(MATERIAL PROVIDED Opens)

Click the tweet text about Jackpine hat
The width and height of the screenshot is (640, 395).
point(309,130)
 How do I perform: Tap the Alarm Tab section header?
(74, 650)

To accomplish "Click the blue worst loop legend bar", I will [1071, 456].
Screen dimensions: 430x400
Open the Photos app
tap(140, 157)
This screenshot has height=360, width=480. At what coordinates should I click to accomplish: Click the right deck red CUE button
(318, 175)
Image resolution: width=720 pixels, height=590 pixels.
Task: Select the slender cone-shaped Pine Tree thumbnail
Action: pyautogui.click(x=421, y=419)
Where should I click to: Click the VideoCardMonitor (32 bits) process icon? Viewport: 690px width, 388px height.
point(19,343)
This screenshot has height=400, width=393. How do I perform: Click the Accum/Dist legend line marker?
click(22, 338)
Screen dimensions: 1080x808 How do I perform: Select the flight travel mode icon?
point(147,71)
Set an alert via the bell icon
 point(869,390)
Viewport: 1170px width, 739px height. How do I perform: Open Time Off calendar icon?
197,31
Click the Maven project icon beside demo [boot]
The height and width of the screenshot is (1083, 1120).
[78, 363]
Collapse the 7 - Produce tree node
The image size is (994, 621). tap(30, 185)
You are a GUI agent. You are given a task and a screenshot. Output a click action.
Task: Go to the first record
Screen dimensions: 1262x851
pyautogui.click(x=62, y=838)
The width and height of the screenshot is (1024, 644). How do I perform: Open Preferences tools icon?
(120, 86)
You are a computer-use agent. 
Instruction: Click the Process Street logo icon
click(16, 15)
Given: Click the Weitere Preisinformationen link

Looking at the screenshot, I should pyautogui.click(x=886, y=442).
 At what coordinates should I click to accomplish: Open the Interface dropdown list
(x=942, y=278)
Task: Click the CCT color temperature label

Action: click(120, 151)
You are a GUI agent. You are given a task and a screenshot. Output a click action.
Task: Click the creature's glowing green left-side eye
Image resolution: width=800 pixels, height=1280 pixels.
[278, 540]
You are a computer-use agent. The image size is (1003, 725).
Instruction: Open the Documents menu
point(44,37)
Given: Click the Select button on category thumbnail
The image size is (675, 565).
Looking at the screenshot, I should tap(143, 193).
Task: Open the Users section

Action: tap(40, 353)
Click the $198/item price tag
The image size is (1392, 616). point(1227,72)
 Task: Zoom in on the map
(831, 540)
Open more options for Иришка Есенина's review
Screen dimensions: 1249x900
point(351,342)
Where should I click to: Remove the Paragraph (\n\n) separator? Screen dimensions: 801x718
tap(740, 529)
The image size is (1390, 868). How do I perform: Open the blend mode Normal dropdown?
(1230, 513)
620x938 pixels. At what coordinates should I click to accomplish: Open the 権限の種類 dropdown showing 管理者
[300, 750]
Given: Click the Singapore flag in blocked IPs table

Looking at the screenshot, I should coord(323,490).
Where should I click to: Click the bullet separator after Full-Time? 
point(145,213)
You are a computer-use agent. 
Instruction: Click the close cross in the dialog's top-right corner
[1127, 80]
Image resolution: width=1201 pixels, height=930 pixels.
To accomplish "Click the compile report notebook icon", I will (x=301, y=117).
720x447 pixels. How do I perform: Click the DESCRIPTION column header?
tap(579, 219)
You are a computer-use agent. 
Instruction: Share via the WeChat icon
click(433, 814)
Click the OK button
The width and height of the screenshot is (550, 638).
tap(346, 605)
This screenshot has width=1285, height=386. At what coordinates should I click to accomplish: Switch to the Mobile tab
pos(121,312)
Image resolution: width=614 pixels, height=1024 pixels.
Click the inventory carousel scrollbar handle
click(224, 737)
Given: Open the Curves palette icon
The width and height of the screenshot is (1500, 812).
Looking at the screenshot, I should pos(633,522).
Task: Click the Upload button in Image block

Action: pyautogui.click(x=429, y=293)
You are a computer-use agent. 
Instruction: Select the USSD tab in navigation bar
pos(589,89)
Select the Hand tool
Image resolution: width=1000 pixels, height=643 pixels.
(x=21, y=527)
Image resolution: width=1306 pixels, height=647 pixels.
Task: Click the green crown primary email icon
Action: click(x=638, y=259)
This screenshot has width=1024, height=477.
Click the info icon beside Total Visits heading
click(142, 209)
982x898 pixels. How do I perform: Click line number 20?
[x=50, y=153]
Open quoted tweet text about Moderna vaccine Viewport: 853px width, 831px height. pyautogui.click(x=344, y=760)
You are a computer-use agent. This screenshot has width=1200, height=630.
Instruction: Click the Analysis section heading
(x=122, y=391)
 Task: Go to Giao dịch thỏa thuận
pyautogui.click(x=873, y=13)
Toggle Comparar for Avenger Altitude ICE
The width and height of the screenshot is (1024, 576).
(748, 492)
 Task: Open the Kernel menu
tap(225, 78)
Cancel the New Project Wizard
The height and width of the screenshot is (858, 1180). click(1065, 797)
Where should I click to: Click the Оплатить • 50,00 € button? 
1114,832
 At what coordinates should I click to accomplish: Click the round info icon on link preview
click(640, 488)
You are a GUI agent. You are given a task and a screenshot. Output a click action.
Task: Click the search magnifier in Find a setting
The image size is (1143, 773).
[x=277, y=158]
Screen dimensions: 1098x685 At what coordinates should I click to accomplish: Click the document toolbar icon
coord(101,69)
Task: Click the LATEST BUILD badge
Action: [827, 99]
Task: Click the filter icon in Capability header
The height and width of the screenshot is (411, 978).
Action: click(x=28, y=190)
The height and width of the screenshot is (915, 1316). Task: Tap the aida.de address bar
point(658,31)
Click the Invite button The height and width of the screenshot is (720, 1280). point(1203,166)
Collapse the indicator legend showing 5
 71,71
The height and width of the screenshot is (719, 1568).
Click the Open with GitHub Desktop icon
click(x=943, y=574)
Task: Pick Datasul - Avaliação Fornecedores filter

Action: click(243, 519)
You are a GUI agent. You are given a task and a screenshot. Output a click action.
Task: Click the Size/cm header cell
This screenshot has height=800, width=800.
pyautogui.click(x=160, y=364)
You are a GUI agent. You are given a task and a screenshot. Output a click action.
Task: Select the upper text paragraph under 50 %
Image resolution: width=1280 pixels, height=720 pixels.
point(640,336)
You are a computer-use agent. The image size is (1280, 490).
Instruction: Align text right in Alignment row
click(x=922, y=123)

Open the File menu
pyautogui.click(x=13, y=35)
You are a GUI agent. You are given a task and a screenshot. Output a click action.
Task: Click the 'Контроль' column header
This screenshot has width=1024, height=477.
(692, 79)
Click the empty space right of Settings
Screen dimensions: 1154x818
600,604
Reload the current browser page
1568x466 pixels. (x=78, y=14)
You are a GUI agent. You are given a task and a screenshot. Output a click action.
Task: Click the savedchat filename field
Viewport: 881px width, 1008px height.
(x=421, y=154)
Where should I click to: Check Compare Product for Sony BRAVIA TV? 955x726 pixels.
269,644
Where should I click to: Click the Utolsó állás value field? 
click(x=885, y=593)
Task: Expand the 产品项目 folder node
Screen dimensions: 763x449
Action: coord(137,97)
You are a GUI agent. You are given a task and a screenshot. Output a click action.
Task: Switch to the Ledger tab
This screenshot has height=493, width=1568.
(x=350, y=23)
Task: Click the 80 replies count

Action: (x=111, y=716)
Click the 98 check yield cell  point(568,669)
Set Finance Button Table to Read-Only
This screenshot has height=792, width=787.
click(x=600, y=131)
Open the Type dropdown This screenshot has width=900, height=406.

(MATERIAL PROVIDED Closes)

* PROBLEM TO SOLVE:
The lines to copy run from the one containing "This screenshot has height=800, width=800." through the last line above. Copy them exactly and include nothing else.

* EXERCISE RESPONSE:
This screenshot has height=800, width=800.
pyautogui.click(x=160, y=364)
You are a GUI agent. You are given a task and a screenshot. Output a click action.
Task: Select the upper text paragraph under 50 %
Image resolution: width=1280 pixels, height=720 pixels.
point(640,336)
You are a computer-use agent. The image size is (1280, 490).
Instruction: Align text right in Alignment row
click(x=922, y=123)

Open the File menu
pyautogui.click(x=13, y=35)
You are a GUI agent. You are given a task and a screenshot. Output a click action.
Task: Click the 'Контроль' column header
This screenshot has width=1024, height=477.
(692, 79)
Click the empty space right of Settings
Screen dimensions: 1154x818
600,604
Reload the current browser page
1568x466 pixels. (x=78, y=14)
You are a GUI agent. You are given a task and a screenshot. Output a click action.
Task: Click the savedchat filename field
Viewport: 881px width, 1008px height.
(x=421, y=154)
Where should I click to: Check Compare Product for Sony BRAVIA TV? 955x726 pixels.
269,644
Where should I click to: Click the Utolsó állás value field? 
click(x=885, y=593)
Task: Expand the 产品项目 folder node
Screen dimensions: 763x449
Action: coord(137,97)
You are a GUI agent. You are given a task and a screenshot. Output a click action.
Task: Switch to the Ledger tab
This screenshot has height=493, width=1568.
(x=350, y=23)
Task: Click the 80 replies count

Action: (x=111, y=716)
Click the 98 check yield cell  point(568,669)
Set Finance Button Table to Read-Only
This screenshot has height=792, width=787.
click(x=600, y=131)
Open the Type dropdown This screenshot has width=900, height=406.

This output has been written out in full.